Crítica | Junho: O Mês que Abalou o Brasil
Há muito não se via um registro de cunho esquerdista explícito no Brasil. Há muito. A maioria utiliza-se de metáforas e manobras de marketing pra tapar o sol com a peneira. A famosa produtora O2 Filmes e o jornal Folha de São Paulo de posse de tais circunstâncias uniram fatos e relatos ao útil e agradável, dando voz ao povo, falando em tom publicitário e jornalístico o que o povo quer e fez ouvir, captando o devido caráter subversivo (para um tabloide que apoiou a ditadura e parece se redimir a quem não esquece disso). O efeito multidão, o resgate da repreensão policial (encontrada todos os dias nas periferias), a cobertura sacrificante dos tipos de imprensa dentro da unidade informativa: tudo em Junho representa, da forma mais clara e direta possível, o sentimento e a comoção pela representatividade almejada entre os semestres de 2013. Os responsáveis e as razões são levados tão a sério quanto a credibilidade que a maior produtora e o segundo maior jornal do país conseguem assegurar e manter durante a narrativa com fôlego de cobertura ao vivo.
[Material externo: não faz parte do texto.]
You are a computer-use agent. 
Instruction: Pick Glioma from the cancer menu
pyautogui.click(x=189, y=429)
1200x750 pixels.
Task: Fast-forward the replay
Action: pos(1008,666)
Em ordem cronológica, Junho se mantém, se expande e aumenta a carga de denúncia e reconstituição na proporção que as manifestações tomaram: um rastro de pólvora, indo muito além dos grandes centros, incluindo dentro do congresso de Niemeyer; a reputação do hino nacional e a reverberação acadêmica que não resistiram ao levante; a ira que profetizou Bob Dylan e fez roubar o destaque da dita “Copa de Todo Mundo” – sério? – e atrair a atenção do mais alto nível do judiciário brasileiro; do quarto poder celebrado nesta expressão em 1955, usada pela primeira vez pelo teórico de comunicação norte-americano James Carey. Utilizando a avaliação de vários outros mediadores da opinião pública e do senso comum geral, percebe-se que:
1. O documentário é um programa político de um canal de televisão disposto a atrair o cidadão que clama por mudanças civis;
2. A investigação das motivações sociais e dos parlamentares, talvez anárquicas em ambos os casos, e próximas em suas afetações complementares, depende única e exclusivamente do espírito crítico de quem assiste e sente esta produção, só assim respondendo suas perguntas, tecendo o mérito da obra;
3. É interessante, porém incompleto, o modo com que causa e efeito são redigidas, constatadas ao longo do material, do eco dos gritos, da contradição de um torneio mundial de futebol ser realizado num país exausto pela falsa confraternização esportiva, como se o paralelo das agruras entre a festa nos estádios vitoriosos e uma saúde/educação/segurança/previdência/população carcerária fracassadas ganhassem síntese pela panorâmica de um drone sobrevoando os protestos e movimentos. Senão pela ideia a partir do poder da imagem, o espectador é mais uma vez submetido à qualidade das informações que recebeu e recebe;
4. Esse viés democrático também se contradiz por não dedicar um minuto à versão da Polícia Militar, por pior ou melhor que esta seja.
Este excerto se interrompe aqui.